Vellore City Municipal Corporation is a civic body that governs the city of Vellore, Tamil Nadu, India. Vellore corporation consist of 60 wards and is headed by a mayor who presides over a deputy mayor and 60 councillors who represent each wards in the city.

The current mayor of Vellore is Sujatha Anandakumar of the DMK, which also holds a majority in the corporation.

==Demographics==
As per the 2011 census results, Vellore UA has a population of above 8 lakhs. City Population grew from 423,425 in 2001 to 502,000 in 2011.
Vellore City consists of Sathuvachari, Vallalar, Dharapadavedu, Shenbakkam, Allapuram, Fort, Kaspa, Vasanthapuram, Thiyagarajapuram, Thottapalayam, Saidapet, Thorapadi, Hazrath makkan, Otteri, Velapadi, Salavanpet, Rangapuram, Bagayam, Kazhinjur, Gandhi Nagar, Katpadi, Palavansaathu, Virupakshipuram, Konavattam, Viruthampattu, Kangeyanallur, Idaynsaathu, Sripuram, Alamelumangapuram(A.M.Puram) and Chitheri.
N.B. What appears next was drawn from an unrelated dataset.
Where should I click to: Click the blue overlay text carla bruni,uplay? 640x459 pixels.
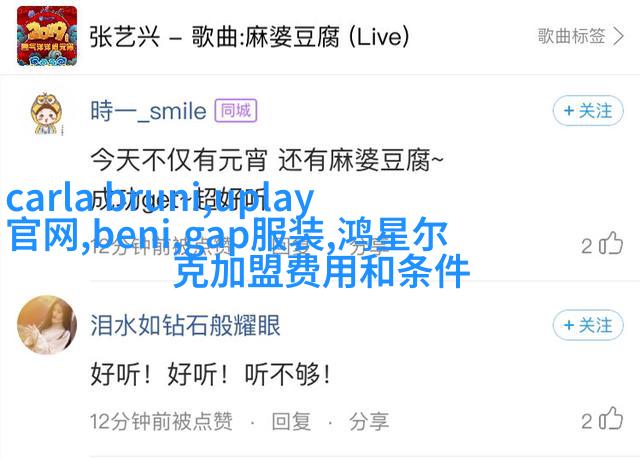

Total Metropolitan area spans across 200 km^{2} approximately. Total City limit area is 153.14 km^{2} according to the G.O.(Rt).No. 221 Dated 28.09.2010 issued by Tamil Nadu government. The population of Vellore Corporation based on that GO as of 2001 was 423,425. Vellore City Municipal Corporation is divided into four zones namely Vellore Fort, Sathuvachari, Shenbakkam and Katpadi.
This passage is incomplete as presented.